Entrepreneurism isn't for everybody. Ownership is. Whether you become an entrepreneur or not, take ownership, literally and figuratively. Rethink where you want to go, take control of your future, and experiment with the idea that you have the ability to structure your life and draft your destiny. And remember, content is king. In other words, he or she who controls the content controls the cash.

When director Woody Allen fired actress Annabelle Gurwitch, she turned depression and devastation into forward motion. Realizing she was not alone, she went out and interviewed the famous and not-so-famous—everyone from Tim Allen, Sarah Silverman, and Felicity Huffman to GM workers and her rabbi and her gynecologist. Gurwitch's best-selling book,
Fired!
Tales of the Canned, Canceled, Downsized, & Dismissed
, challenged readers to consider the possibility that being fired may be a disguised blessing.

As a guest on my television show in April 2010, Maria Bartiromo suggested that we use our moments of uncertainty to make ourselves adaptable to burgeoning opportunities:

“Use this time right now where you're uncertain about your next move to make sure that you are positioning yourself as best as possible to where the jobs and the growth are right now and where they will be in the next ten years,” Bartiromo advised. We should also remember Darwin's words, Bartiromo continued: “It's not the fastest person; it's not the smartest person that will eventually win in the end. It's the person that will be adaptable and flexible to change.”

Although Larry King, Tom Freston, Annabelle Gurwitch, and I, for that matter, experienced success after receiving our pink slips, happiness is not determined by money alone. In these times of mass displacement, the goal is to rekindle that American spirit of innovation. Embrace your own adventure. Define your own unique brand of success and sense of ownership.

I love the metaphor, “When you get pushed off a cliff, it reminds us that we have but two choices—flop or fly.”

My fervent hope is that this chapter serves as the wind to lift your wings.

CHAPTER 7

REMAIN DIGNIFIED EVEN
WHEN YOU'RE JUSTIFIED

I
t's hard for me to judge James Willie Jones of Sanford, Florida.
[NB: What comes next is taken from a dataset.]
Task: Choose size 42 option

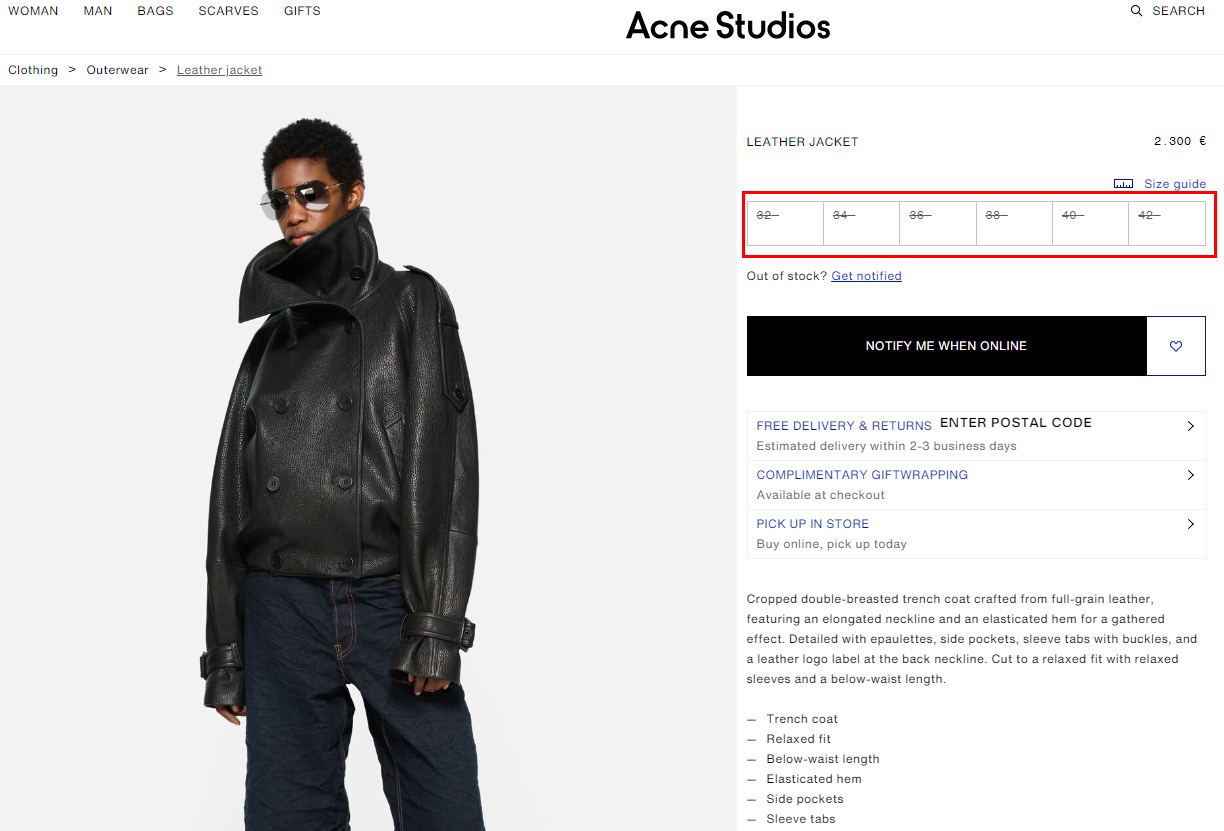Action: tap(1167, 223)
Jones's actions might have been justified. His 13-year-old daughter, who suffers from cerebral palsy, was attending a new school, Greenwood Lakes Middle School, and every day for a month had been terrorized by bullies. Police and media reports say the girl was pushed, poked, spat upon, and smacked upside the head and had her ears twisted. The family's lawyer said the abuse eventually drove Jones's daughter to an emotional breakdown and was reason enough to have her placed on suicide watch.

The last straw for the 42-year-old father came when his daughter told him someone on the school bus threw a liquid-filled condom that landed in her hair while the other kids laughed hysterically. The next morning, he stormed on the bus with his daughter in tow.

“Show me which one. Show me which one!” Jones shouted as he thundered down the aisle. The bus video camera captured Jones's rage: “This is my daughter, and I will kill the (expletive) who fought her!” he bellowed.

Police arrested and charged Jones with two misdemeanor counts of disorderly conduct and disturbing a school function.

In an interview with CNN's
American Morning
, Jones explained that he snapped when he heard about his daughter's abuse on the bus:

“She finally opened up and told me what was going on … and from there, you know, being a dad just loving my daughter … and just loving all my kids, you know … [At] that point, my heart broke when I [saw] her standing there … [she] wasn't going to get on the bus crying. And a dad is a dad. And I was going to be her protector that day.”